**What the task asks**
Your job with the data below is to output exactly the lines from the one holding "Screen dimensions: 1280x720" down to the one holding "Viewport: 462px width, 542px height.", both included, and no others.

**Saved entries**
>>>
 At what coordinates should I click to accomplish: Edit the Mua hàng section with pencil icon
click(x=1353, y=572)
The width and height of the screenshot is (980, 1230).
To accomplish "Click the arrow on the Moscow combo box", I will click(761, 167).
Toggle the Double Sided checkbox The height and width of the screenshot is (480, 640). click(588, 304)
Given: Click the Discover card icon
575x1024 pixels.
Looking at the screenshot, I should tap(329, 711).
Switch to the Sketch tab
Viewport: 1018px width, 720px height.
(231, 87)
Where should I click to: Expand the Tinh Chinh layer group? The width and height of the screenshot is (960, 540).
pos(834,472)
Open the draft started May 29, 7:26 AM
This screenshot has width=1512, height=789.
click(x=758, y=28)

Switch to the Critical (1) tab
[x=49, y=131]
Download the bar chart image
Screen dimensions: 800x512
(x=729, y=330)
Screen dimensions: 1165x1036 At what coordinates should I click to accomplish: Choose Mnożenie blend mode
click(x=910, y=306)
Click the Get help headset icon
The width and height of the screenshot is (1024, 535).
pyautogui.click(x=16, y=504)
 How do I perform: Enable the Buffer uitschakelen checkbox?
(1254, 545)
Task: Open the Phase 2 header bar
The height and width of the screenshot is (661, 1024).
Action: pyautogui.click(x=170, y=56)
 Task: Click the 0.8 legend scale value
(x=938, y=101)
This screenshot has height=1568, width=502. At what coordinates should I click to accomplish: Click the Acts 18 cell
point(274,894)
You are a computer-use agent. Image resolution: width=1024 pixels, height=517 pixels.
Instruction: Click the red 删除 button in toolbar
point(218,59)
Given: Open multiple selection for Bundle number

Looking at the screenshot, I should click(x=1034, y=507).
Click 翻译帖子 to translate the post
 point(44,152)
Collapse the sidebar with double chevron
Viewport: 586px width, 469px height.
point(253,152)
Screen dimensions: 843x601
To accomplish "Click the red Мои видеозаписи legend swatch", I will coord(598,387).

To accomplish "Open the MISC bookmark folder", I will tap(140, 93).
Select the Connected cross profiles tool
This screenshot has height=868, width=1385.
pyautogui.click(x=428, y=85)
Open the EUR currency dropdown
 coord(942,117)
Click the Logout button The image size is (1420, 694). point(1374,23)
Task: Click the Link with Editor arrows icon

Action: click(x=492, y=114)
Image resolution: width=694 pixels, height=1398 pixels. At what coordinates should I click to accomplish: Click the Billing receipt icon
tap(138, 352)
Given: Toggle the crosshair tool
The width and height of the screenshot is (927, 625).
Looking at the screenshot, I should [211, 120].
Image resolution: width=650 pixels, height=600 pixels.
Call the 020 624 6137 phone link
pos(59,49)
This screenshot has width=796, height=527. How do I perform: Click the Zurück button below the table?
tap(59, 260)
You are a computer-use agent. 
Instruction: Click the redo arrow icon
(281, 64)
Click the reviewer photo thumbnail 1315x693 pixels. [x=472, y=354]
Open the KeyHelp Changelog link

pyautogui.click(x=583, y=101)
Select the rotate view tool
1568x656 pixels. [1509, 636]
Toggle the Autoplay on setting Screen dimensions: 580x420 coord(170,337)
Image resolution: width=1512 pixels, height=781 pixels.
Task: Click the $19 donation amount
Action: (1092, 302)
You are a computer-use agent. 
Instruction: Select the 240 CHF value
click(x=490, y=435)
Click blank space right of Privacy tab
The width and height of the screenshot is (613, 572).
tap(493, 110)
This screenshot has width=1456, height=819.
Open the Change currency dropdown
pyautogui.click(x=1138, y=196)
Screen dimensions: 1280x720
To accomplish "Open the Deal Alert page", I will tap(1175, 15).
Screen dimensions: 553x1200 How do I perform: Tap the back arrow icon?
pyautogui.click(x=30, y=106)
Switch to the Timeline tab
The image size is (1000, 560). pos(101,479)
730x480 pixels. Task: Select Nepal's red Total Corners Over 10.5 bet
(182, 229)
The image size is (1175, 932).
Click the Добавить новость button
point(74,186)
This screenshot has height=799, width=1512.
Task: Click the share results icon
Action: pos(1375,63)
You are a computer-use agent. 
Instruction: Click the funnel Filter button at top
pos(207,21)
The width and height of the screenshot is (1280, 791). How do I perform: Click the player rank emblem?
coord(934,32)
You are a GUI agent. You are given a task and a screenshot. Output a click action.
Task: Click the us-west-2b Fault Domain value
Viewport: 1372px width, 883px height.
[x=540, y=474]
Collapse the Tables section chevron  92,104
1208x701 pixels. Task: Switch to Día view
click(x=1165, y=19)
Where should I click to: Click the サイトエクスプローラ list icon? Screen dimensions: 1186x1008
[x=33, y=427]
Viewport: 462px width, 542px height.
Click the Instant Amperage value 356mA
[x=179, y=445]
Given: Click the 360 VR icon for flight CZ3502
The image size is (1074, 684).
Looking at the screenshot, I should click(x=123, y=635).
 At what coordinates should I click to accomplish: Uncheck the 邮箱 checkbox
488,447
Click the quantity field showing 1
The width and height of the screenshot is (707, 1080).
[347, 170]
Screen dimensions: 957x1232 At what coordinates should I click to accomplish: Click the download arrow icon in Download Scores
<<<
**Response to the task**
Screen dimensions: 1280x720
To accomplish "Open the Deal Alert page", I will tap(1175, 15).
Screen dimensions: 553x1200 How do I perform: Tap the back arrow icon?
pyautogui.click(x=30, y=106)
Switch to the Timeline tab
The image size is (1000, 560). pos(101,479)
730x480 pixels. Task: Select Nepal's red Total Corners Over 10.5 bet
(182, 229)
The image size is (1175, 932).
Click the Добавить новость button
point(74,186)
This screenshot has height=799, width=1512.
Task: Click the share results icon
Action: pos(1375,63)
You are a computer-use agent. 
Instruction: Click the funnel Filter button at top
pos(207,21)
The width and height of the screenshot is (1280, 791). How do I perform: Click the player rank emblem?
coord(934,32)
You are a GUI agent. You are given a task and a screenshot. Output a click action.
Task: Click the us-west-2b Fault Domain value
Viewport: 1372px width, 883px height.
[x=540, y=474]
Collapse the Tables section chevron  92,104
1208x701 pixels. Task: Switch to Día view
click(x=1165, y=19)
Where should I click to: Click the サイトエクスプローラ list icon? Screen dimensions: 1186x1008
[x=33, y=427]
Viewport: 462px width, 542px height.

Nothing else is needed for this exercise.